Author fact: Du Maurier won the Anthony Award for Best Novel of the Century with Rebecca.

Book trivia: My edition of Rebecca included a note from the editor, an author’s note, and the original epilogue.

Nancy said: in Book Lust Pearl said Rebecca is an annual read for some fans. In More Book Lust Pearl mentioned liking the opening line to Rebecca.

Setlist: Destiny’s Waltz, the Blue Danube, Merry Widow, Auld Lang Syne, Good Save the Queen.
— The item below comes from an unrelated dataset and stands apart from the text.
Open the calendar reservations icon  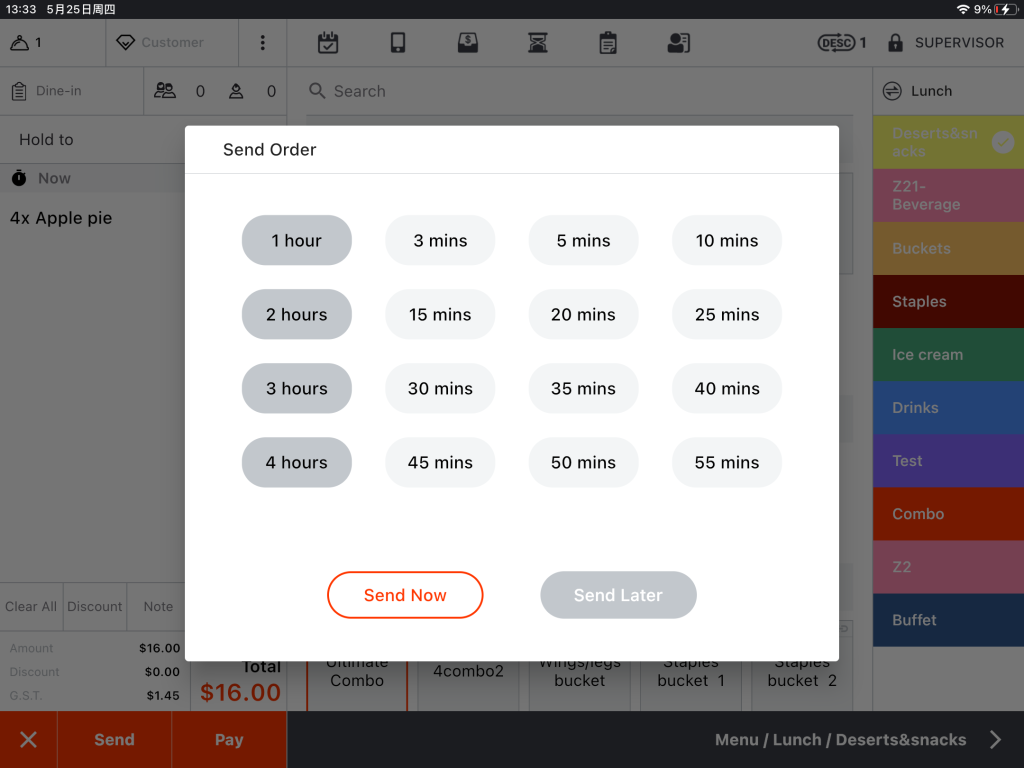328,43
BookLust Twist: from Book Lust in the chapter called “Romance Novels: Our Love is Here to Stay” (p 203). From More Book Lust in the chapter called “Lines That Linger; Sentences That Stick” (p 140). Lastly, from Book Lust To Go in the chapter called “Cornwall’s Charm” (p 71). You can always tell when Pearl likes a book. She mentioned it either a bunch of times in one Book Lust or it makes its way into all three.


Dance Upon the Air

Roberts, Nora. Dance Upon the Air. Jove, 2001.

Reason read: Valentine’s Day is in February. Read Dance Upon the Air in honor of love.

I always read romance novels with a grain of smirk. I can get easily irritated by fluffy characters and airy dialogue. For example, Dance Upon the Air: who hires a complete stranger at first sight, lends them money, gives them a house, and puts them in charge of a business inside a ten minute conversation? A witch, that’s who. Of course. Having another character point out this generosity weirdness doesn’t make it any more believable until you remind yourself (again) that Mia Devlin is a witch and she’s totally comfortable giving a stranger control of her bookstore bakery. She more than knows what she’s doing when stranger “Nell” shows up in her bakery and announces she knows how to bake, run a business, and charm the socks off everyone she meets.
Nell is on the run. But, this is a romance novel so of course there is the hunky (and very single, of course) sheriff of the island who knows Nell is not Nell. However, he’s sexually attracted to her (of course he is) so he’s not about to scare her off with his suspicions. There needs to be the overly tough, slightly rebellious sister who is, by the way, a cop (of course she is).
In a nutshell: strange woman shows up on a small island where everyone will talk. She’s hiding out from an abusive husband who thinks she’s dead. She is so charming that by the time deadly hubby figures out where she is, the entire island is behind her. The plotline of Dance Upon the Air totally reminded me of the movie Sleeping with the Enemy, but I would have to think there are hundreds of victim-runs-away-from-abuser-to-start-a-new-life stories out there. Don’t forget the witches.

Author fact: Roberts has at least three pennames.

Book trivia: Dance Upon the Air is the first book in the Three Sisters trilogy. I am reading all three for the Challenge.

Nancy said: Pearl didn’t say anything specific about the Three sisters Island trilogy except to list the three books. More on that later.

BookLust Twist: from Book Lust in the chapter called “Romance Novels: Our Love is Here to Stay” (p ). Again! I am always irritated with myself when I don’t do the homework before starting a series. Pearl lists the books in the trilogy out of chronological order. Of course she lists the last title of the series first. Like a blind sheep, I borrowed the last book first. Bah, bah.